Question

Two fair dice are thrown and the number showing on each is noted.
b) Find P(at least one die showing a 3)

Answer 1

(P[X1=3] and P[X2!=3]) or (P[X1!=3 and P[X2=3]) or (P[X1=3] and P[X2=3])

P[X1=3] = 1/6, P[X1!=3] = 5/6, so do you think you can work it out from here.

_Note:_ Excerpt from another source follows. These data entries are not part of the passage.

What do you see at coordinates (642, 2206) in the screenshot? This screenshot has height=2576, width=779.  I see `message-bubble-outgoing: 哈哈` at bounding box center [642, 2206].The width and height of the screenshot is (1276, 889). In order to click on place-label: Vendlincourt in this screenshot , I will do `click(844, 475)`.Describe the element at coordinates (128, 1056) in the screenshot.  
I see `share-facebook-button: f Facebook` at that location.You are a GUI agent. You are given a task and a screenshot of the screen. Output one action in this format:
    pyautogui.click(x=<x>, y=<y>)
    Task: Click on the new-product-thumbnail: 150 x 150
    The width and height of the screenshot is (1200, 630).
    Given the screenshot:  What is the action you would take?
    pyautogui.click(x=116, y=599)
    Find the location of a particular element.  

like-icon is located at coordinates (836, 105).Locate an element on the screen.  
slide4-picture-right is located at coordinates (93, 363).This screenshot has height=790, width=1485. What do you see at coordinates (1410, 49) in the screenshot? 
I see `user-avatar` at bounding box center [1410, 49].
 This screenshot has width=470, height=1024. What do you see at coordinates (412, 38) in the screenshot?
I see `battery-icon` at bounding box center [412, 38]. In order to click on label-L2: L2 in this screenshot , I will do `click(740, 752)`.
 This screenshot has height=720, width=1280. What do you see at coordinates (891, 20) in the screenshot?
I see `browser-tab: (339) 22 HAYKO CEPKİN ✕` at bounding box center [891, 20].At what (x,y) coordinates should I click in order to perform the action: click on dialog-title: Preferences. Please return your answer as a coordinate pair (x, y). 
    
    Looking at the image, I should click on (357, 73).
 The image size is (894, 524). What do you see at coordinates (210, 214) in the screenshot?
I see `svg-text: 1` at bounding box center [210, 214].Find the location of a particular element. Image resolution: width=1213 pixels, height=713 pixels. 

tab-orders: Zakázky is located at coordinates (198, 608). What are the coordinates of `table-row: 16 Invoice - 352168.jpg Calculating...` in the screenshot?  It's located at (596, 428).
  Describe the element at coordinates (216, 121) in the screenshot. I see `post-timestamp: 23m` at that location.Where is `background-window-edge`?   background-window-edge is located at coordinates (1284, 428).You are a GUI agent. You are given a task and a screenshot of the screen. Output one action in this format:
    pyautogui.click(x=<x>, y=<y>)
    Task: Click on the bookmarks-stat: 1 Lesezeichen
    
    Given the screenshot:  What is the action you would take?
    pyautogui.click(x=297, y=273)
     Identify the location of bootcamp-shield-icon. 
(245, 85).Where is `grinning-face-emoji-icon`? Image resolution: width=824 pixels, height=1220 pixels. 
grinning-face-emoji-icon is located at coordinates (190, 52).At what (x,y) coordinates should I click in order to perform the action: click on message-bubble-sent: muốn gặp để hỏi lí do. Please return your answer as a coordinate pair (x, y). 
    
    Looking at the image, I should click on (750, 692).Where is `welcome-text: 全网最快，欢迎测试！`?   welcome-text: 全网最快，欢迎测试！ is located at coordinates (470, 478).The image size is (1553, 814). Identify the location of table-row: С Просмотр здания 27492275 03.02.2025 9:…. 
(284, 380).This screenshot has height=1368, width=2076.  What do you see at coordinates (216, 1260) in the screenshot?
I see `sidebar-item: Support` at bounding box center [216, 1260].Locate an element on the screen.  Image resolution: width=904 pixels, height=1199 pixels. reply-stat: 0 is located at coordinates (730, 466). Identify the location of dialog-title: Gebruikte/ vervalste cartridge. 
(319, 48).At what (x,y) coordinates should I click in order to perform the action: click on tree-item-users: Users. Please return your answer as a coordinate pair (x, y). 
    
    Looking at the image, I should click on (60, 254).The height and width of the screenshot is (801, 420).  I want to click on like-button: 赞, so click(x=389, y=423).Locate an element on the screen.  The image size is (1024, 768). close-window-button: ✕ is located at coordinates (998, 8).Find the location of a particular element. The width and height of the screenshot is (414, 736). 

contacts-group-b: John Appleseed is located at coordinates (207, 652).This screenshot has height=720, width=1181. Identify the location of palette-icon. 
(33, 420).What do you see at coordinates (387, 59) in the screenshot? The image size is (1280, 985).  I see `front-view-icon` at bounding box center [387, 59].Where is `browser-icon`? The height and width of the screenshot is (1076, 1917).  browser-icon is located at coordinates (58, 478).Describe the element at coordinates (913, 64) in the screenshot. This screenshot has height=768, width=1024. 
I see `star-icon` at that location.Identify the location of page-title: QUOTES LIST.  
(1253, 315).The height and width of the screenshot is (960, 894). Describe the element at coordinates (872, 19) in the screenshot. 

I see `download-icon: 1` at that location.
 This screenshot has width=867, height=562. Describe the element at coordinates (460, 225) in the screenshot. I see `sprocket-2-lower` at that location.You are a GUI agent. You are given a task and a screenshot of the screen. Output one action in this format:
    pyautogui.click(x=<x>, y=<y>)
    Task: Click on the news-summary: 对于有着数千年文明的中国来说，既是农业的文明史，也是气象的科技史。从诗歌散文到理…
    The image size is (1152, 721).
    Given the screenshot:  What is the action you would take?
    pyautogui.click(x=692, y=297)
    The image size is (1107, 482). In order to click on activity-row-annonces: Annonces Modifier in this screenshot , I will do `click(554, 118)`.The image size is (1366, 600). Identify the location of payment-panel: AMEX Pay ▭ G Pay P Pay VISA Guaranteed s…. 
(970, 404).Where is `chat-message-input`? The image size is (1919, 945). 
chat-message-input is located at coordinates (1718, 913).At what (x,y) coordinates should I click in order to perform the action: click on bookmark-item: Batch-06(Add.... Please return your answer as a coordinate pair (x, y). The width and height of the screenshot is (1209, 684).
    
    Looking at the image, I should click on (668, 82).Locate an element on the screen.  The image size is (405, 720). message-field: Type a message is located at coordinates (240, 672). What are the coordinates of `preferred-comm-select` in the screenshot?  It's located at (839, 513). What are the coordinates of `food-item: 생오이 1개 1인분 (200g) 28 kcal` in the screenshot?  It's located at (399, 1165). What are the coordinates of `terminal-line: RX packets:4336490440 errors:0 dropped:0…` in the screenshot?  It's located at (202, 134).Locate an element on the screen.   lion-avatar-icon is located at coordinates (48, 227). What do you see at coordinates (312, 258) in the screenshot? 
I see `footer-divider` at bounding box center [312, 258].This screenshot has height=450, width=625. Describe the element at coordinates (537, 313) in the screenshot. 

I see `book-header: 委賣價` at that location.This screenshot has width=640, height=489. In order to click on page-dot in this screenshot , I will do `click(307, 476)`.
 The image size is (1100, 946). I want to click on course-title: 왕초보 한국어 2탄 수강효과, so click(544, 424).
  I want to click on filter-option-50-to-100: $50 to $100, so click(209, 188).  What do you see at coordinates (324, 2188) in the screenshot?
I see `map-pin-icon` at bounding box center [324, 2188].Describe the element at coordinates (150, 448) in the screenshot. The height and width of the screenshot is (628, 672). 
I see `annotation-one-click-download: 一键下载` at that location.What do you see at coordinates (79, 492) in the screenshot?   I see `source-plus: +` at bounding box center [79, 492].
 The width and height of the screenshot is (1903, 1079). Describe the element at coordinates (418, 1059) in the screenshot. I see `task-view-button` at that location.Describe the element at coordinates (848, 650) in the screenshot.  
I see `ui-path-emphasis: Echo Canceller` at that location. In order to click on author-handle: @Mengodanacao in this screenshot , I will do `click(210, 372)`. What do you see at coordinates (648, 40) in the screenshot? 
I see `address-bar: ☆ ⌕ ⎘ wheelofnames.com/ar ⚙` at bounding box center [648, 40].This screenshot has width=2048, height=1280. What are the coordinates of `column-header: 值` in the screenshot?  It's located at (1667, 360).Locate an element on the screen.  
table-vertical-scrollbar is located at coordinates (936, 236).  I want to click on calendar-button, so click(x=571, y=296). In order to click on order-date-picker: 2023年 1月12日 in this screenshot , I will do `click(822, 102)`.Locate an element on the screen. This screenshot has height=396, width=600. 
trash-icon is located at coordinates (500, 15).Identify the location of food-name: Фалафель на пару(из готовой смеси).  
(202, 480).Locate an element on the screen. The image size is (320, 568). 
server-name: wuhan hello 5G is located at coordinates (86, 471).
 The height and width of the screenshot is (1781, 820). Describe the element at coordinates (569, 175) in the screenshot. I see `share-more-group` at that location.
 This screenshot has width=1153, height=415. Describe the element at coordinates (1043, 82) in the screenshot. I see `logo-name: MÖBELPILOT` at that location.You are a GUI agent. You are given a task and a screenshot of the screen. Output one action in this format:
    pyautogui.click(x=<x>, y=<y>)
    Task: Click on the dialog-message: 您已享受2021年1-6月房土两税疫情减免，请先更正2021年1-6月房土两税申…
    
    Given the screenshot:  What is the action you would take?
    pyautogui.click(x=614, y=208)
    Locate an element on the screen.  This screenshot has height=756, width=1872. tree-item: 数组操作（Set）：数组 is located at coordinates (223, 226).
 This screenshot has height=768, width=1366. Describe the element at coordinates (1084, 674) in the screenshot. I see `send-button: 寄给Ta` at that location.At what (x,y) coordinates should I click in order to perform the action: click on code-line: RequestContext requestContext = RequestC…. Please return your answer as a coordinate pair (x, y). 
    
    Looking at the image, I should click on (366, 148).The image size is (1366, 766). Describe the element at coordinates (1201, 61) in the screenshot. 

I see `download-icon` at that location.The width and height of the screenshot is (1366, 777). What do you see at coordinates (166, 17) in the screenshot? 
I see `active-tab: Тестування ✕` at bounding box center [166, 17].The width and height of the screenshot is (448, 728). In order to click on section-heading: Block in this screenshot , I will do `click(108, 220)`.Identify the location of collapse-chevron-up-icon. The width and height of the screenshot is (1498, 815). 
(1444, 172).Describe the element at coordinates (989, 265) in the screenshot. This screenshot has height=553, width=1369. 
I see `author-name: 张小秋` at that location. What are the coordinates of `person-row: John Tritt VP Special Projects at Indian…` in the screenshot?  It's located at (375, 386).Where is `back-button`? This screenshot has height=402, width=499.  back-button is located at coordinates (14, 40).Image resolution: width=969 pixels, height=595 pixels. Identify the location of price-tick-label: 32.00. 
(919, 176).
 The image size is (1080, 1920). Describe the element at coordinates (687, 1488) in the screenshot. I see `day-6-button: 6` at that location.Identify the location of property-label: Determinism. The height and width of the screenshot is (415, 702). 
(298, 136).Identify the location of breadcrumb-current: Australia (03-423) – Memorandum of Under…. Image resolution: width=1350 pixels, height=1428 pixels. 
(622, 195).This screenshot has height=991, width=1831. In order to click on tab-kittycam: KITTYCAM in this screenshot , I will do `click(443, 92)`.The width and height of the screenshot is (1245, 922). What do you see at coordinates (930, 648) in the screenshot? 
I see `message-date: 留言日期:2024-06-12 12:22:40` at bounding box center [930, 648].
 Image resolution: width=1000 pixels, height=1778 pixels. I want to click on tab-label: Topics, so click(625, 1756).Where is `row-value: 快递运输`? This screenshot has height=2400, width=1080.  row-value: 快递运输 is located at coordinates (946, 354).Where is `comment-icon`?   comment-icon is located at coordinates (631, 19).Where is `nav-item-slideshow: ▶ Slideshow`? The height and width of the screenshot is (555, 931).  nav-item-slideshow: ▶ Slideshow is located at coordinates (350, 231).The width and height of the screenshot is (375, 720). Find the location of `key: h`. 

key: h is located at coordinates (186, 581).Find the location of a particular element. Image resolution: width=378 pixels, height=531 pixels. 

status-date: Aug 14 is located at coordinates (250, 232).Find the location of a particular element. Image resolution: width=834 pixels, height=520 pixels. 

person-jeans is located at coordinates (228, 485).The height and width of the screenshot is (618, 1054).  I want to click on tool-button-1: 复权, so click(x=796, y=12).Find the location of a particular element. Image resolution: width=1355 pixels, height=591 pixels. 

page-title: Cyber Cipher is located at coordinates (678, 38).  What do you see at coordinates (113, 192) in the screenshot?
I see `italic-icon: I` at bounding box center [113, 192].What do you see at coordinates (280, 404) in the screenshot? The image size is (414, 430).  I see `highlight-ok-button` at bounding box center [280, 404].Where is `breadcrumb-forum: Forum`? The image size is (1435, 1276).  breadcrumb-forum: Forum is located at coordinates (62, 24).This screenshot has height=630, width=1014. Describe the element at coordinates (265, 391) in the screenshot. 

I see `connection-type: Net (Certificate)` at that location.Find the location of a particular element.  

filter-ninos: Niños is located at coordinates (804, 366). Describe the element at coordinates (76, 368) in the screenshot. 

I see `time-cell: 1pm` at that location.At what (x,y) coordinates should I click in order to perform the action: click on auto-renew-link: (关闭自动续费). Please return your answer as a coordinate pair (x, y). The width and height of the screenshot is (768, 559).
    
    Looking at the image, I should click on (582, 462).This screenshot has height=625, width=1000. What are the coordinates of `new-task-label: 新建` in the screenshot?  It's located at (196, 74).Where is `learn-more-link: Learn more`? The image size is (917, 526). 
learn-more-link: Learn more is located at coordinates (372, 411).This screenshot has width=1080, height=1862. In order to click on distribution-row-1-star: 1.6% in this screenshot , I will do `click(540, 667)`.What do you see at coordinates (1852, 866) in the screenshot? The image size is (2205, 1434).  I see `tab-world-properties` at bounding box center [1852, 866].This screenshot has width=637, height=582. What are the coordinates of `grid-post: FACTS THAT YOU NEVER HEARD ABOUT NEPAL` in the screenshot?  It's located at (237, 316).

Note that P(X1 and X2) = P(X1)P(X2), since X1 and X2 are independent.

Answer 2

A more intuitive way to solve this problem is to draw the tree. I can show you how if desired.

Answer 3

Another way to solve the problem is as follows:

The sample space has 36 possible combinations of numbers. These can be set out in column form as follows:
6,6 5,6 4,6 3,6 2,6 1,6
6,5 5,5 4,5 3,5 2,5 1,5
6,4 5,4 4,4 3,4 2,4 1,4
6,3 5,3 4,3 3,3 2,3 1,3
6,2 5,2 4,2 3,2 2,2 1,2
6,1 5,1 4,1 3,1 2,1 1,1
Count the number of occurrences where only one of the dice shows a 3. Then add the one occurrence where both dice show 3. Divide this total by 36 to find the required probability.